Webster-Ashburton Treaty for kids
The signing of the Webster-Ashburton Treaty between the United States and Great Britain was one of the most important events during President John Tyler's administration. Ever since the Treaty of Peace of 1783, there had been a dispute over the northeastern boundary of Maine. Maine became a state in 1820 and began granting land to settlers in the Aroostook Valley, ignoring British Canadian claims. If the boundary had been run according to an interpretation of the Treaty of Peace, the people of Upper Canada would have found it almost impossible to reach New Brunswick or Nova Scotia during the winter.
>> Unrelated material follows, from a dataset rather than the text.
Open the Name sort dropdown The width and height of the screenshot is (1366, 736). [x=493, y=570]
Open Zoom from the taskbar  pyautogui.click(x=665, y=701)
During the winter months the St. Lawrence River is frozen over, and the northern boundary of Maine ran so close to the St. Lawrence that it was difficult to build a road which would be wholly in British territory. It had therefore been in the interests of British to avoid settling the issue. The Aroostook War had brought the dispute to a head - it was essential for the dispute to be resolved.
Webster-Ashburton Treaty for kids: The Treaty
The Webster-Ashburton Treaty was negotiated by Daniel Webster, U.S. Secretary of State and Alexander Baring, First Lord Ashburton for Great Britain. The Webster-Ashburton Treaty was signed on August 9, 1842 and not only settled the disputed boundary, but also established a series of agreements on US and British relations.
Webster-Ashburton Treaty: Terms relating to Boundaries
The Webster-Ashburton Treaty agreed the following:
The United States received 7,015 sq miles of the disputed area
Great Britain received 5,012 sq miles of the disputed area
The US - Canada border dispute in the Great Lakes area was settled
The boundaries of the 1783 Treaty of Paris were defined and the border at the 49th parallel reaffirmed
The current border between Maine, New Brunswick and Quebec was established
The east-west passage of the St John's river was open to free navigation by both countries
Shared use of the Great Lakes
The U.S. government agreed to pay to Maine and Massachusetts $150,000 each for their expenses in resolving the issue
Webster-Ashburton Treaty: Other Agreements
The Webster-Ashburton Treaty also agreed the following:
Guidelines for the extradition of fugitives in either nation were established for the crimes of murder, piracy, arson, forgery and robbery
A joint naval system for suppressing the slave trade off the African coast
Significance of the Webster-Ashburton Treaty
The Webster-Ashburton Treaty was significant as it resolved the outstanding border disputes between the US and Canada and also marked an improvement in Anglo-American relations which had declined since the War of 1812.